Que s’est-il donc passé ? Pourquoi deux quatrains ont-ils disparu de là où ils devraient être, dont le premier déplacé en tête du Recueil, l’autre consacré à l’Epistre liminaire n’en figurant pas moins dans le Janus Gallicus, sachant que Jean Aimé de Chavigny est le maître d’œuvre des deux ensembles ? Ajoutons que ce ne sont pas tant les supposés quatrains qui ont disparu mais leur réplique en prose laquelle semble définitivement perdue, quant à elle si ce n’est au travers des dits quatrains qui permettent d’en deviner peu ou prou le contenu, si l’on admet qu’ils en dérivent. On s’en convaincra en étudiant le Recueil des Présages Prosaïques, en ce qui concerne l’an 1558. On y trouve une très copieuse Epistre Liminaire de pas moins de 4 pages ( Chevignard, op. cit., pp.287-290) encore que l’on ne trouve pas le quatrain de l’Epitre liminaire pour 1558.
Il est évident que s’il existe un quatrain relatif à l’Epistre Liminaire pour 1555, il y a du exister une telle Epitre. C’est le cas inverse que pour l’almanach pour 1558. Quid de l’almanach pour 1559 ? Il y a un passage intitulé « De l’epistre liminaire » mais pas de quatrain ad hoc. En revanche, il y a bien un quatrain sur l’an 1559 si ce n’est qu’il y a une variante pour le premier vers, dans l’ordre des mots :
« Poeur, glas, grand pille, passer mer, croistre regne » (Chevignard, op. cit, P. 132) et Grand pille, poeur, passer mer, croistre regne (Chevignard, op. cit. p 326), ce qui ne devait d’ailleurs pas changer grand-chose.
En fait, le seul quatrain pour une Epistre liminaire dont nous disposions est celui de l’an 1555 mais sans son texte en prose correspondant. Mais ce seul quatrain(en second dans la série des présages des éditions centuriques) nous est d’un certain enseignement en ce qu’il montre à quel point, chaque élément de l’almanach avait droit à sa réduction en vers. Etait-ce là plus qu’une coquetterie ? Probablement pas plus que cela, pensons-nous.
Ce quatrain « liminaire » comporte, on ne s’en étonnera pas des mots qui figurent dans l’almanach : comme Tyrrhene, dans la prose pour avril 1555, comme Neptune dans la prose pour le mois de juillet, pour celui d’aout mais aussi d’octobre (d’où sa présence dans le quatrain d’octobre)

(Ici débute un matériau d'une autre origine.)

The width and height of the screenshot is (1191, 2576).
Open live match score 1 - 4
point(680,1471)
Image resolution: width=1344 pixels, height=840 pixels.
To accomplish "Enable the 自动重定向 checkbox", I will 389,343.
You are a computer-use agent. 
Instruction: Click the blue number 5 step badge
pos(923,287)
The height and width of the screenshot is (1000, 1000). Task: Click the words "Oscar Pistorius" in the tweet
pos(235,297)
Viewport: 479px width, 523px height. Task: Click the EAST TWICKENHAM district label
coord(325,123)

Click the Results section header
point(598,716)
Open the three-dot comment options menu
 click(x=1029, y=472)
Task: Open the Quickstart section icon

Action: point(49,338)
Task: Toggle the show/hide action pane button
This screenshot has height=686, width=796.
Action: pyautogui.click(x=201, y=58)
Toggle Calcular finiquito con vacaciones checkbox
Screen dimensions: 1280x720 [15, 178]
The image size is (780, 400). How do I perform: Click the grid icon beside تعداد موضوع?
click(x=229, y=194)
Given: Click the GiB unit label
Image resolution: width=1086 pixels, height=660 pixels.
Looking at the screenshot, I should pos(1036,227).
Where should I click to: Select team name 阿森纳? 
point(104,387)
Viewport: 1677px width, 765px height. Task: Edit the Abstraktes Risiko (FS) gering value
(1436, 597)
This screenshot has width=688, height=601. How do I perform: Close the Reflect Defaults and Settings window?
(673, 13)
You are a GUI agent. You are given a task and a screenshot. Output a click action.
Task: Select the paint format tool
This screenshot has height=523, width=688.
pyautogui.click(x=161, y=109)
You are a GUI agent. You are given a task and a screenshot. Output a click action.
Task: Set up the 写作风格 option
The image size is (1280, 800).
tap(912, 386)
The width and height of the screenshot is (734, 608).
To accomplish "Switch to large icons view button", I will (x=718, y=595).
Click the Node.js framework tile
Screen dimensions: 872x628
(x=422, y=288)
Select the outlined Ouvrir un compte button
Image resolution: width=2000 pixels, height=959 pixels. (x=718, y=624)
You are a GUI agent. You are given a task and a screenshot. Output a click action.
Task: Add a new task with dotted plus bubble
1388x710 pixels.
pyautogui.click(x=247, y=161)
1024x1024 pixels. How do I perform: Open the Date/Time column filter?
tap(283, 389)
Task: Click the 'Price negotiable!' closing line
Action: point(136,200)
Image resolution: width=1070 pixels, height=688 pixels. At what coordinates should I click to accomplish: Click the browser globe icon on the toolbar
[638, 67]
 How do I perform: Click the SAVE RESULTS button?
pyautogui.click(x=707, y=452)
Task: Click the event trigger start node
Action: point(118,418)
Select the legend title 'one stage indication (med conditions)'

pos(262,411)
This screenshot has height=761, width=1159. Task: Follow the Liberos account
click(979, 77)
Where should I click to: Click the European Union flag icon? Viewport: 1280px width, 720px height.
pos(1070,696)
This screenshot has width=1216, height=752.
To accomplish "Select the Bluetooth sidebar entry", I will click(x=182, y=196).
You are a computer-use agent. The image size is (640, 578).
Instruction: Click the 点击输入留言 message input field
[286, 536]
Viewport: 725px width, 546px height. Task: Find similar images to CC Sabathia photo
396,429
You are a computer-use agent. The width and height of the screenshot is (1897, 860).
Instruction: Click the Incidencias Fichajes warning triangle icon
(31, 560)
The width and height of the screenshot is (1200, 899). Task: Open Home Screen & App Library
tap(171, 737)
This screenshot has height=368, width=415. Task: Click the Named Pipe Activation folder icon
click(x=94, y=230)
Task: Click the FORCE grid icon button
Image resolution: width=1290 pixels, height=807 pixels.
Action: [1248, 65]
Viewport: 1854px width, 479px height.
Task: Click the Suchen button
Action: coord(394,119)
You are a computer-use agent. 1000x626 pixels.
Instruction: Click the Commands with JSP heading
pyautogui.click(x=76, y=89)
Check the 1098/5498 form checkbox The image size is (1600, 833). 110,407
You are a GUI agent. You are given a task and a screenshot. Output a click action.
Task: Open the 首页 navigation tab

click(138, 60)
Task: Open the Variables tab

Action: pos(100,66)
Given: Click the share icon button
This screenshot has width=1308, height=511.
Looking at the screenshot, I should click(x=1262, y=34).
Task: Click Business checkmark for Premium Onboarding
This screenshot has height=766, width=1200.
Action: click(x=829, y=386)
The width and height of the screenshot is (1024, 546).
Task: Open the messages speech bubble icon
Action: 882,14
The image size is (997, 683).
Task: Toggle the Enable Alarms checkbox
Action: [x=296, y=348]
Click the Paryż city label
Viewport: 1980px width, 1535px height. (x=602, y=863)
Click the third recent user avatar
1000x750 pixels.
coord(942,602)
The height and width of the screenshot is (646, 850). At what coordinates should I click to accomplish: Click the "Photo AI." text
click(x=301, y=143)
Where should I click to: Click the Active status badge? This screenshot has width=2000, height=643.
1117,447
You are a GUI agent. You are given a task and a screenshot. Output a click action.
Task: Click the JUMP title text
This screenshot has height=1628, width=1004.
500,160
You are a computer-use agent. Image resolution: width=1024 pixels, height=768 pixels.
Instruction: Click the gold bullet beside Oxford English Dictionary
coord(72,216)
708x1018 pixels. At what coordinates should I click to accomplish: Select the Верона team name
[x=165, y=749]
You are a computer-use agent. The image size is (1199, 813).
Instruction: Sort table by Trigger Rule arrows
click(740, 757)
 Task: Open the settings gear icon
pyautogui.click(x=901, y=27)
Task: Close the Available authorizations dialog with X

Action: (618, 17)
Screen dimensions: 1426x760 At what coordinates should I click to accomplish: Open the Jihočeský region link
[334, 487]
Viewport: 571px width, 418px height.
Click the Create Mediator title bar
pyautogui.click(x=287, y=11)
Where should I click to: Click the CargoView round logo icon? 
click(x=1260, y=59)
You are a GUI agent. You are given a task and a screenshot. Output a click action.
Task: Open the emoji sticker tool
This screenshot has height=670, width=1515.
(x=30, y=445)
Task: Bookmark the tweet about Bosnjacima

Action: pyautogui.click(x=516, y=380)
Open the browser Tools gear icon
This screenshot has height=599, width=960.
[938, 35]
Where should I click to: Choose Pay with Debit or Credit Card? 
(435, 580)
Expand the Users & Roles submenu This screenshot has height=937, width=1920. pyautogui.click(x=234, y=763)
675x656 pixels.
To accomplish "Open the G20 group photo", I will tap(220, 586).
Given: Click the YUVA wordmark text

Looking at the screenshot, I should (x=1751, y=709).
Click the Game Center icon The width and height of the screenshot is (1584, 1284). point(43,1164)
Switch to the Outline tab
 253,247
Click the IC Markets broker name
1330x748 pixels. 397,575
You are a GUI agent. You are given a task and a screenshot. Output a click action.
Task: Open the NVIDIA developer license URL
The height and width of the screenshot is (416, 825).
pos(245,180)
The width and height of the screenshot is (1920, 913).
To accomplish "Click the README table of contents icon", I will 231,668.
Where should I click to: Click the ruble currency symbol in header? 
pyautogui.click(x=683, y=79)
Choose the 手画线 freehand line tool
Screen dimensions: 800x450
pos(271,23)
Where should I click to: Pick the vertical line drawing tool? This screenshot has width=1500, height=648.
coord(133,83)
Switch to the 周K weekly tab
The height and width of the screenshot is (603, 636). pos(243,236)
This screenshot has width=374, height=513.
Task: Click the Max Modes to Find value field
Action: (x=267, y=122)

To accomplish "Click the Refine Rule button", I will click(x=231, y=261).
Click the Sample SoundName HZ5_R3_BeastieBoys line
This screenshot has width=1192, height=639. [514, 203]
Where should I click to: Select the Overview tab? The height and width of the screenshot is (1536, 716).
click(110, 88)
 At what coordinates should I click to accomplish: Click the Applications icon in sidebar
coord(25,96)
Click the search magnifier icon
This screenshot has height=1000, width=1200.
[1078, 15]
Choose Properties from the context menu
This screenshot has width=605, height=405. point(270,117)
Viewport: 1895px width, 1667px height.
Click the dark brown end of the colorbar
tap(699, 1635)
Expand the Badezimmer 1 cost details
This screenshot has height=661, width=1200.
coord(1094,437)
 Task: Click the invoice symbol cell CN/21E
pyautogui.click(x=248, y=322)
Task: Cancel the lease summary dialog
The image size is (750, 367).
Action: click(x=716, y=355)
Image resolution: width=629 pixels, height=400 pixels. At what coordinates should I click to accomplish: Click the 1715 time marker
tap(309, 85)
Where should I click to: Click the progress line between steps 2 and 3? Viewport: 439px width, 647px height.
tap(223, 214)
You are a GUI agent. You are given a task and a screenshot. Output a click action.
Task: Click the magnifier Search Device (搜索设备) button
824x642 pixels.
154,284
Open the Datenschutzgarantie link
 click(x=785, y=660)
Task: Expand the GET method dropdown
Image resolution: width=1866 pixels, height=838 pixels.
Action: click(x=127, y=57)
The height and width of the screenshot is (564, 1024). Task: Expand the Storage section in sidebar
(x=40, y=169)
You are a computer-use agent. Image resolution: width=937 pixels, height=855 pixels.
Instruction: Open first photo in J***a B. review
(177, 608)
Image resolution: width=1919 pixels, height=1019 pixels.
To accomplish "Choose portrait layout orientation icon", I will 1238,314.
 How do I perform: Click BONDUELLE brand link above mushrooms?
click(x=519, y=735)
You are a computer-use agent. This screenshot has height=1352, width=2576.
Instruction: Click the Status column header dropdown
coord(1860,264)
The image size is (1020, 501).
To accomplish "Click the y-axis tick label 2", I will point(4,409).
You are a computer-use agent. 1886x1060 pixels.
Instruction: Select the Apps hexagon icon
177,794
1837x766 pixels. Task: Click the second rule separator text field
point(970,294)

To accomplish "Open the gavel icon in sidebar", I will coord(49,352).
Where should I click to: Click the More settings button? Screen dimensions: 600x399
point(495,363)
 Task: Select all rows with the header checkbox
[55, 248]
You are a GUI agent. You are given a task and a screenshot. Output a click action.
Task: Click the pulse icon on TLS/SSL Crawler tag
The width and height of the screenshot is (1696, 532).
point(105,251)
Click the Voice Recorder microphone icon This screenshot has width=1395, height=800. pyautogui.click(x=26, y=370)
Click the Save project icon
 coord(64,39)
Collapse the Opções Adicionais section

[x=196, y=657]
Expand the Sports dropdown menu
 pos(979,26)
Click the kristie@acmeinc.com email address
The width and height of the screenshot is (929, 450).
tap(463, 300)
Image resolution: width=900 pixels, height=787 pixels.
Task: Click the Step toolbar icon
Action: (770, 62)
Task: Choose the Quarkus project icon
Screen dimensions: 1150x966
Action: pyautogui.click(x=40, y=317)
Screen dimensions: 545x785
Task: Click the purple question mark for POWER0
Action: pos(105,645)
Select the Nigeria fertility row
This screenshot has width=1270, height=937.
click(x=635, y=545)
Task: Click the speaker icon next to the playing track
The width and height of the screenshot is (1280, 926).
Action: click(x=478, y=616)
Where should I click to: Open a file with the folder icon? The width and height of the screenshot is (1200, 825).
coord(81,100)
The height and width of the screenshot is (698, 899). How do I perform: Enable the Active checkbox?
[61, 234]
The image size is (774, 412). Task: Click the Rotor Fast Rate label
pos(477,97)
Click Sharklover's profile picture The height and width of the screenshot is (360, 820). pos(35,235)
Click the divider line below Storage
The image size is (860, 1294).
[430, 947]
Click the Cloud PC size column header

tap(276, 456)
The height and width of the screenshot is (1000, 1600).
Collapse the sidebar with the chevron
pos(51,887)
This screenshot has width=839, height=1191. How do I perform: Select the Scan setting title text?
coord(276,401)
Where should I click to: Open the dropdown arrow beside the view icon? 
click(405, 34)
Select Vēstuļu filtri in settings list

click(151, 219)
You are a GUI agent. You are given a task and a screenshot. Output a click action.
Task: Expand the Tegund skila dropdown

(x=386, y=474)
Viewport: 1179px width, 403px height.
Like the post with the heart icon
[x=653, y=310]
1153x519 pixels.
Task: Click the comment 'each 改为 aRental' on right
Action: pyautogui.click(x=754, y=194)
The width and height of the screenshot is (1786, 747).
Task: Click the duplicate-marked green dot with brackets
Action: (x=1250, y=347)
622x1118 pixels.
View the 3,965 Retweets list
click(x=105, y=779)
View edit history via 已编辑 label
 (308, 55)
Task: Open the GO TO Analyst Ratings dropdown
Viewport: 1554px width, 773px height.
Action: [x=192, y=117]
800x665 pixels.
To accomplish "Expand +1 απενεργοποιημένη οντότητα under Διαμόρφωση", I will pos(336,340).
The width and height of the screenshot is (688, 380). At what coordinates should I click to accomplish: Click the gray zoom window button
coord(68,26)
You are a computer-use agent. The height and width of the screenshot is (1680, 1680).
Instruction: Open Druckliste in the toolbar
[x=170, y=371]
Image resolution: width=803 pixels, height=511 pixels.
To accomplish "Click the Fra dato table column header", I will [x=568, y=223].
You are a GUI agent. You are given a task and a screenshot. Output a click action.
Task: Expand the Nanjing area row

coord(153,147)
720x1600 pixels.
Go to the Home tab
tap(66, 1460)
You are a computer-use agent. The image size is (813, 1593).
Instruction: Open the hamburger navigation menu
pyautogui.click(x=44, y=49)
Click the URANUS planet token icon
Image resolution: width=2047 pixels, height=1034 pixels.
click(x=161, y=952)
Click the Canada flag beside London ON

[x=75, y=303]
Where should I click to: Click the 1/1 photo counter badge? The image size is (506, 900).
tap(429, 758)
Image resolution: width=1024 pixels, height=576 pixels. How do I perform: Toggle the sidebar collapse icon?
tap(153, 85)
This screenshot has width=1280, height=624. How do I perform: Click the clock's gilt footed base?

Selon Patrice Guinard, on ne trouverait pas dans la Pronostication pour 1555, qui se trouve conservée à Lyon le texte qui figure dans le Recueil des Présages Prosaïques ?
Patrice Guinard écrit : »Le texte donné par Chavigny n'est pas celui de l'exemplaire de la Pronostication récemment redécouvert ». Il n’y a pas de quoi s’étonner. Nous avons indiqué dans notre post doctorat (accessible sur propheties.it) que les textes figurant dans le Recueil des Présage Prosaïques constituaient une maquette vouée à être complétée. Ce Recueil nous restitue le travail de Nostradamus et n’est aucunement une copie des imprimés. Par conséquent, il est tout à fait normal que l’imprimé comporte des développements supplémentaires mais aussi, comme on l’a vu, en évacue certains figurant au début du manuscrit de l’almanach pour 1555. Il est même concevable que le libraire de Lyon ayant reçu le manuscrit l’ait fait compléter autrement que chez son confrère de Paris, ce qui explique que l’almanach pour 1563 Barbe Regnault, libraire de Paris, qui récupère certains passages de l’almanach pour 1559 en donne une autre version que celle de l’impression lyonnaise dont on dispose désormais.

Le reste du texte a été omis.